Exercise objective: Copy out every line of the material below word for word, but leave out the pictures.

Records shown:

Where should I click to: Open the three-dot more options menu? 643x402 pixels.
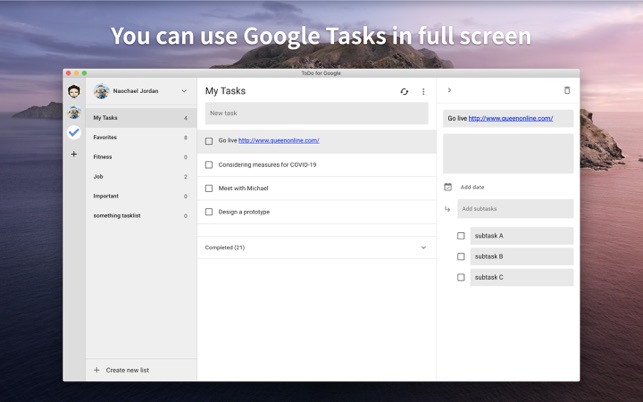(x=423, y=92)
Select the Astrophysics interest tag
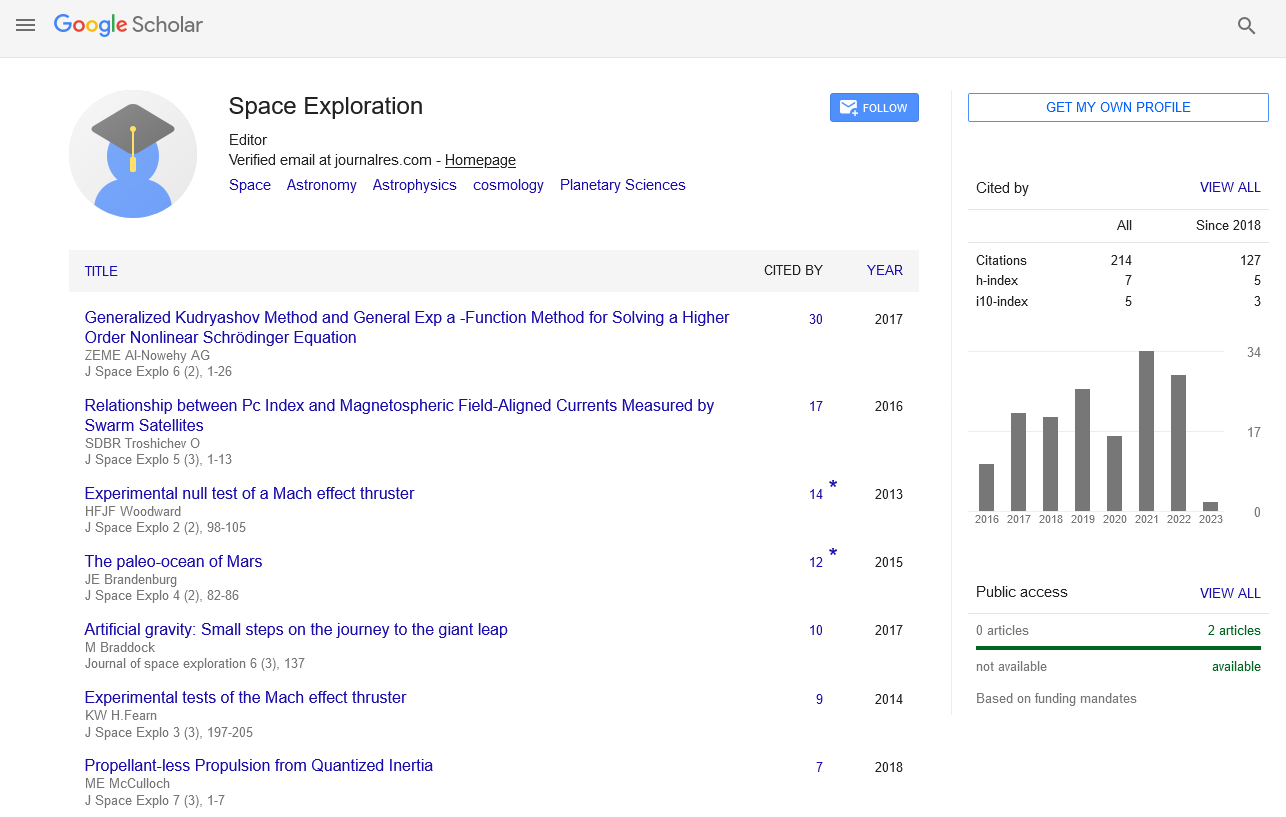 tap(414, 185)
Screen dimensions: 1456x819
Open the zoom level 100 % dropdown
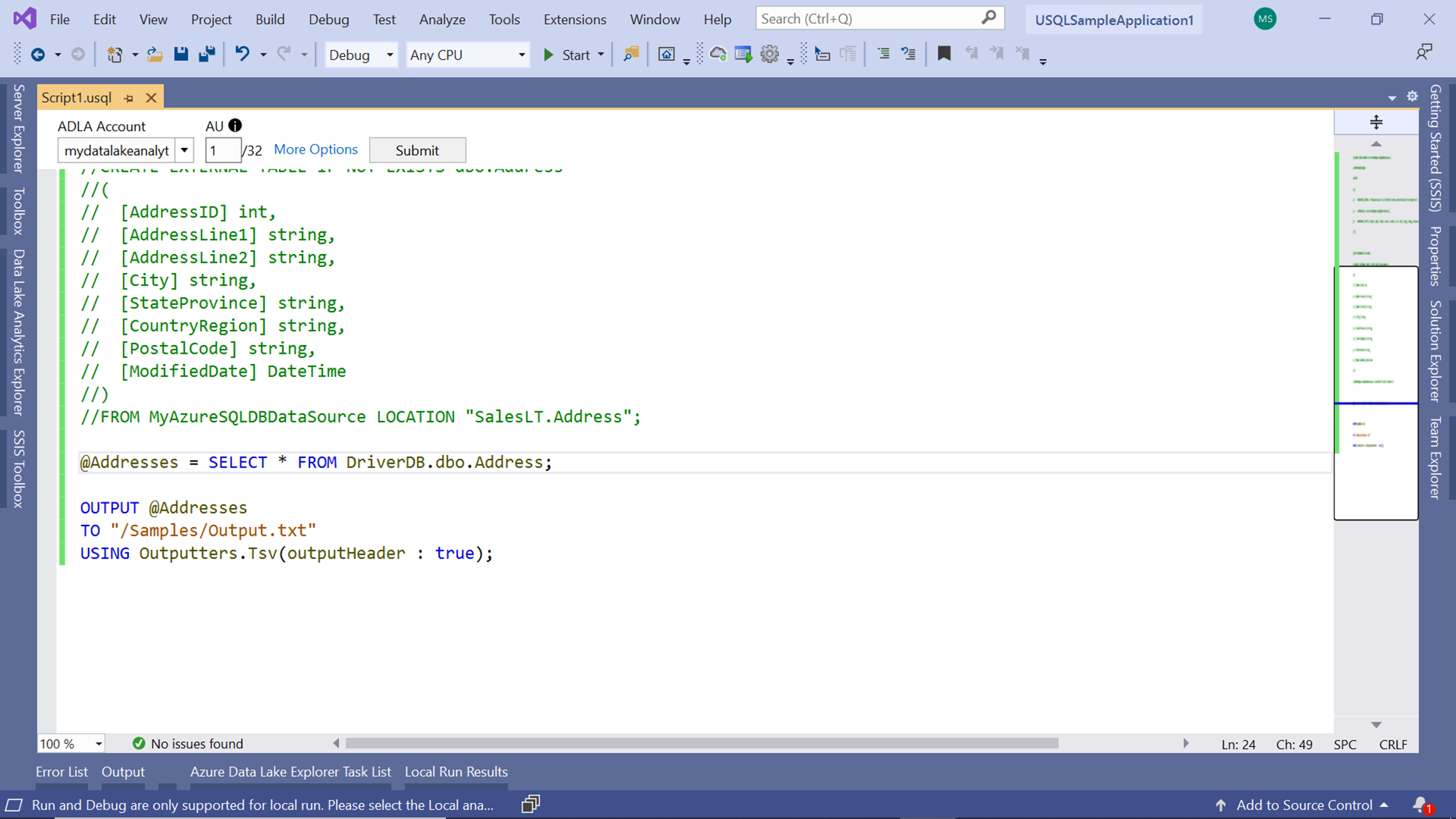click(98, 743)
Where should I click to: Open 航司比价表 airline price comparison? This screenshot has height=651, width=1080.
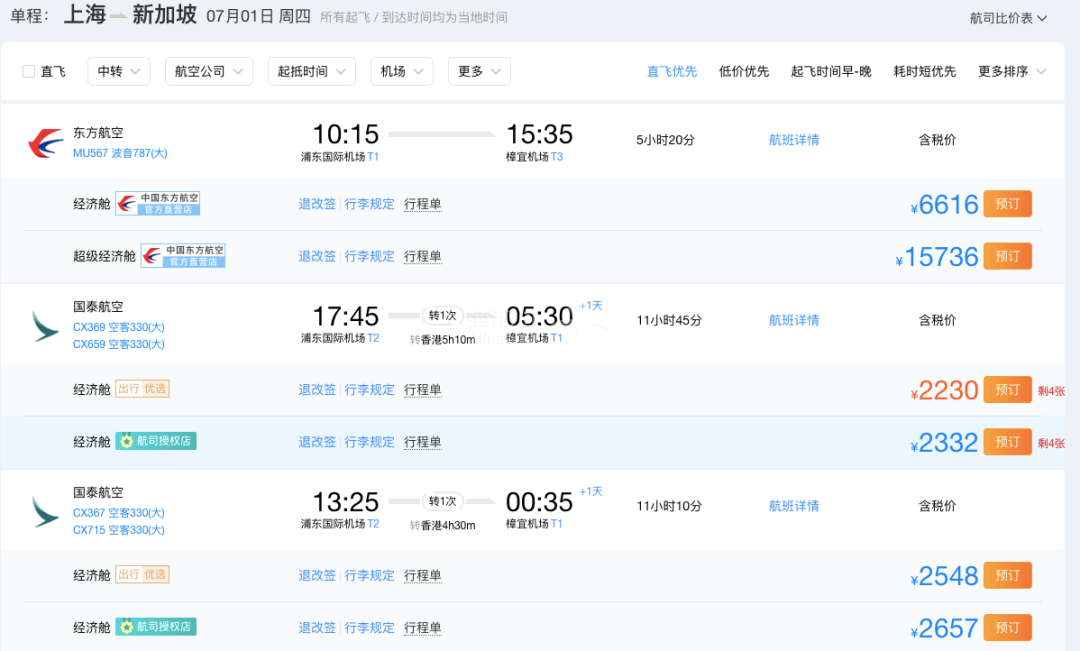coord(1008,18)
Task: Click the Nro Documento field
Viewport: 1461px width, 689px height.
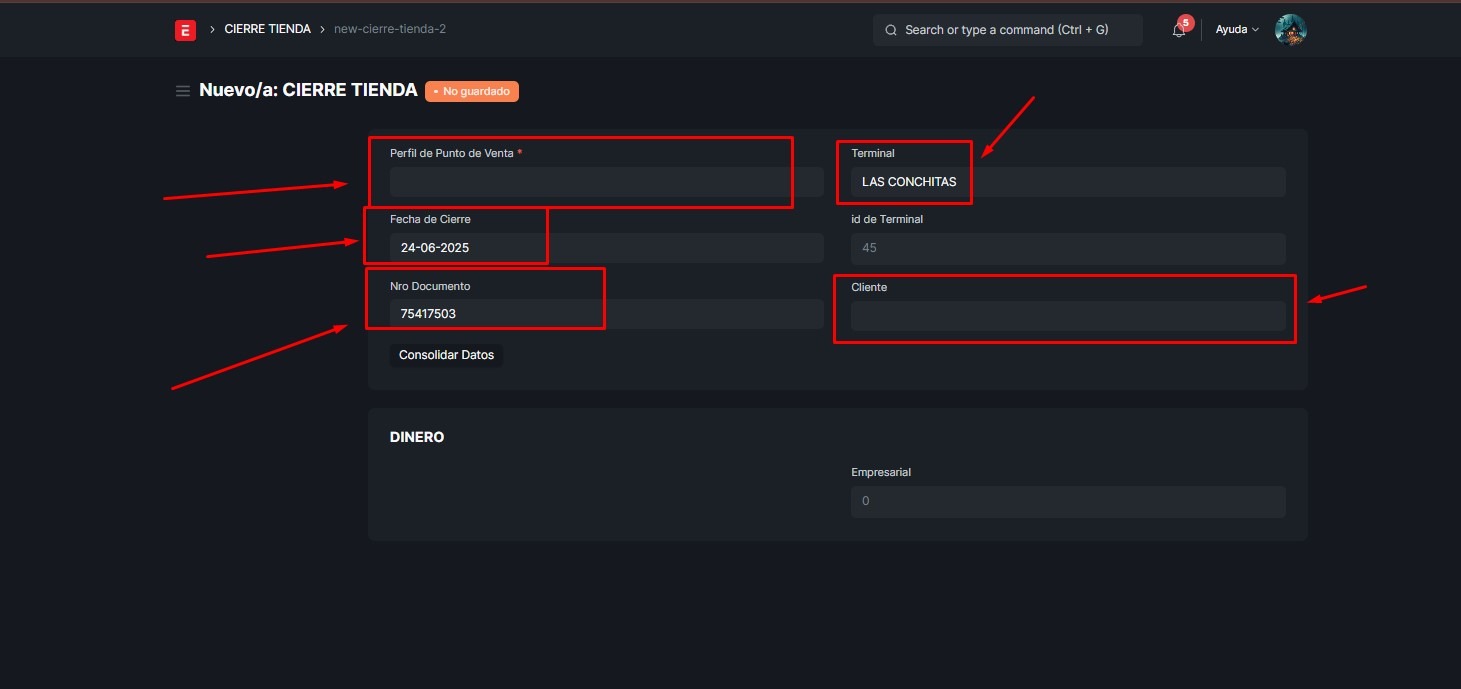Action: point(606,314)
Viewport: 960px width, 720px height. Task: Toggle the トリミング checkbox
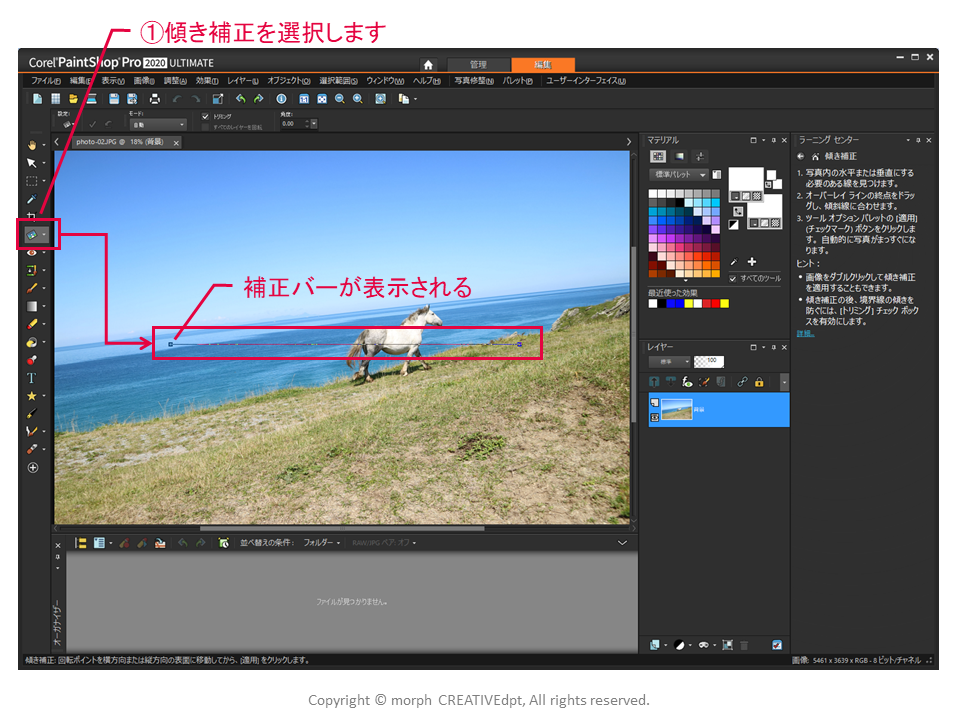pos(206,116)
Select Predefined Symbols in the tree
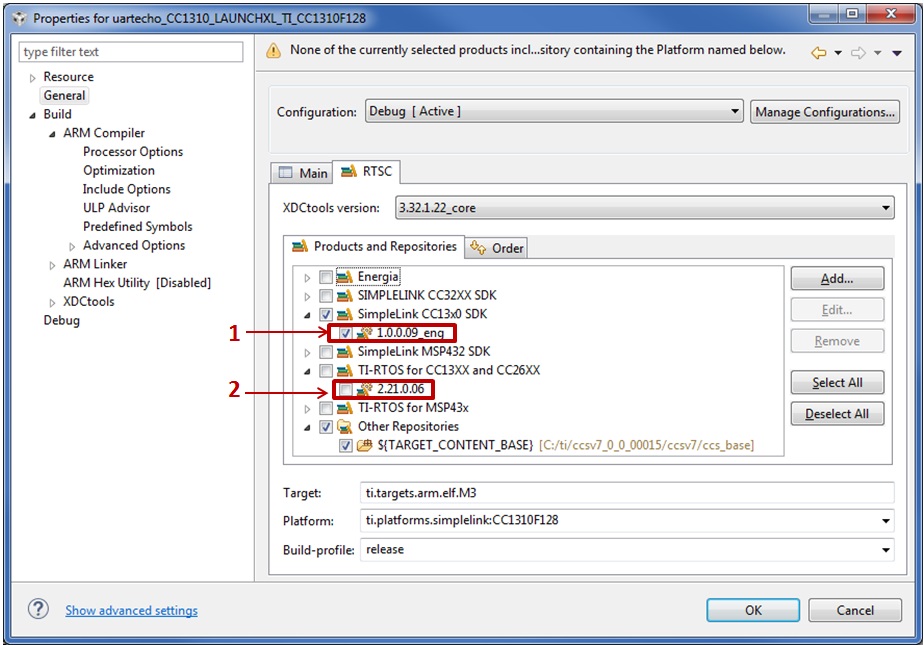 tap(137, 227)
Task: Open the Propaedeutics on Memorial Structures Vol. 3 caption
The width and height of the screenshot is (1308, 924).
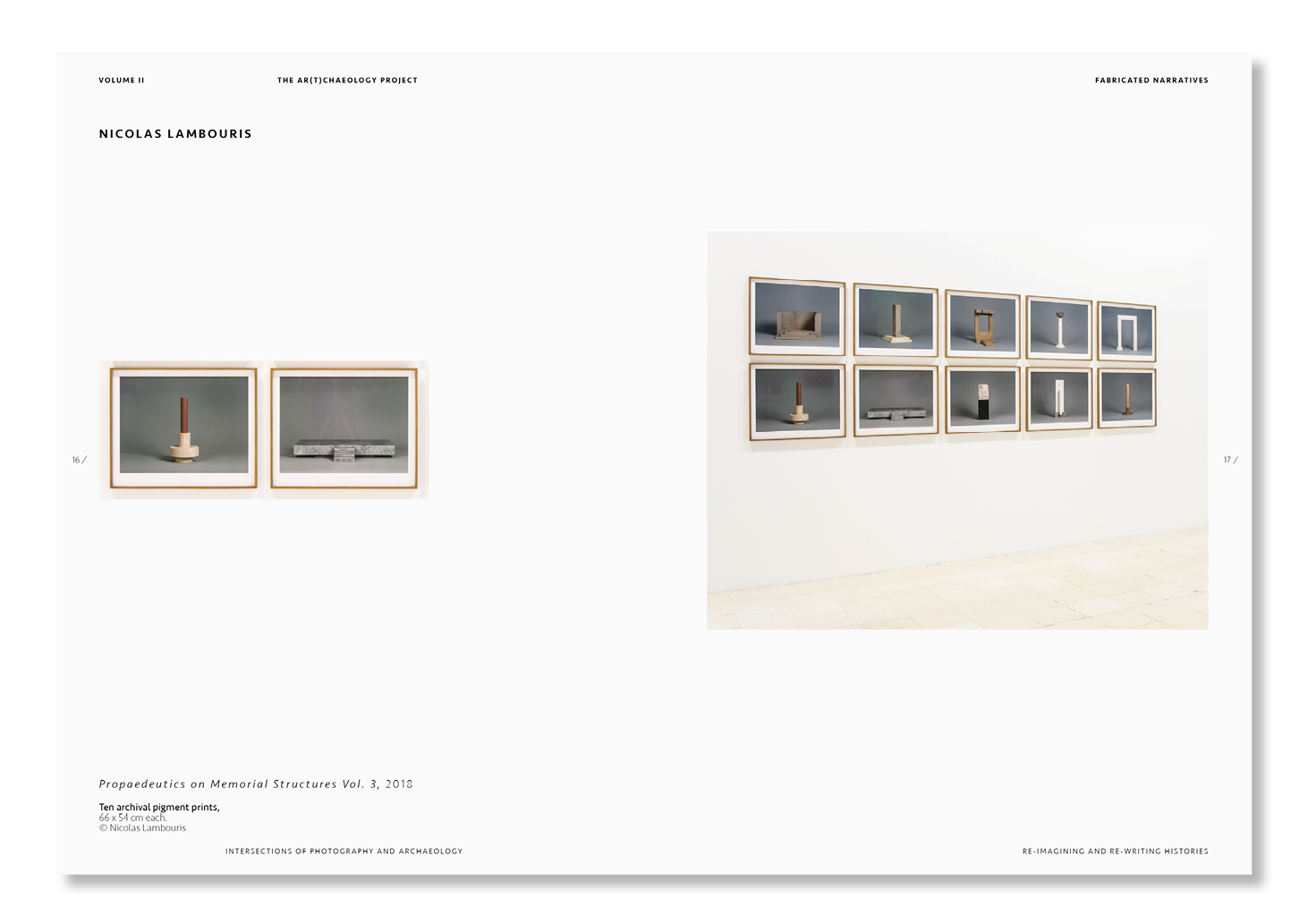Action: pos(255,784)
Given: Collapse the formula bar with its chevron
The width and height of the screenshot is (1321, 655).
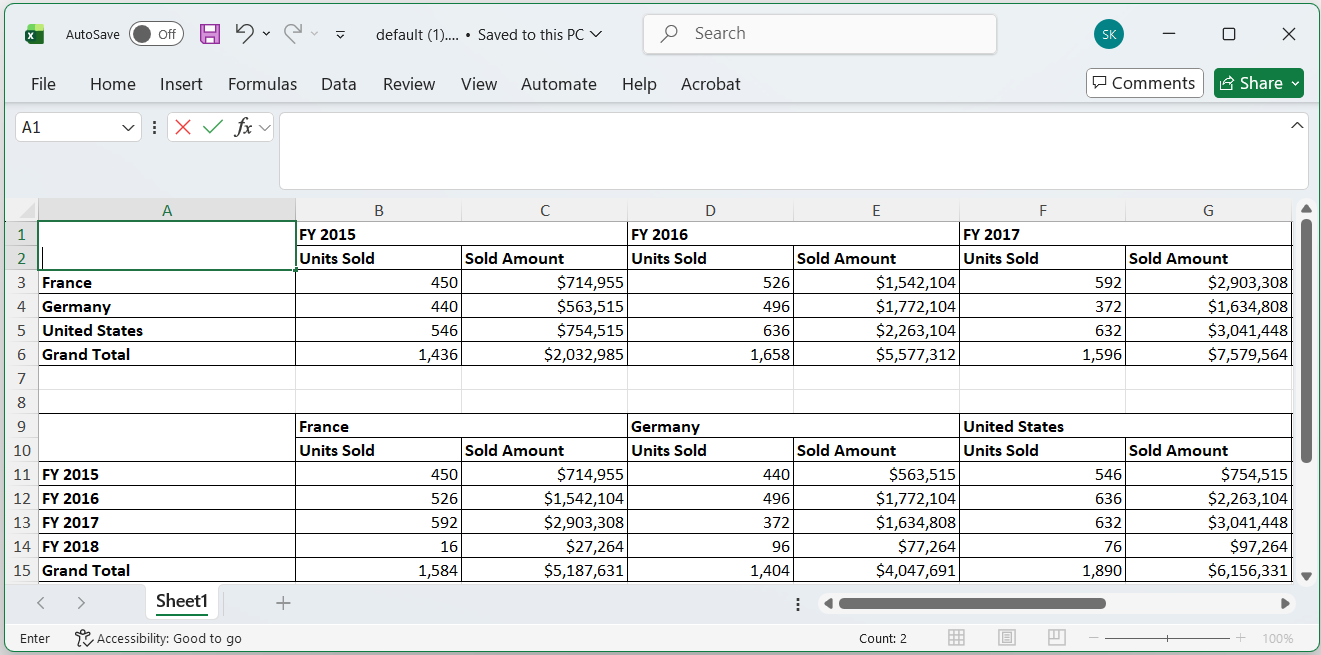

Final result:
Where should I click to: Open the three-dot more options menu? 643x402 pixels.
(x=423, y=92)
Select the Astrophysics interest tag
 tap(414, 185)
Screen dimensions: 1456x819
Open the zoom level 100 % dropdown
click(98, 743)
Where should I click to: Open 航司比价表 airline price comparison? This screenshot has height=651, width=1080.
coord(1008,18)
Task: Click the Nro Documento field
Viewport: 1461px width, 689px height.
Action: point(606,314)
Viewport: 960px width, 720px height. Task: Toggle the トリミング checkbox
pos(206,116)
Select Predefined Symbols in the tree
 tap(137, 227)
Task: Open the Propaedeutics on Memorial Structures Vol. 3 caption
The width and height of the screenshot is (1308, 924).
Action: pos(255,784)
Given: Collapse the formula bar with its chevron
The width and height of the screenshot is (1321, 655).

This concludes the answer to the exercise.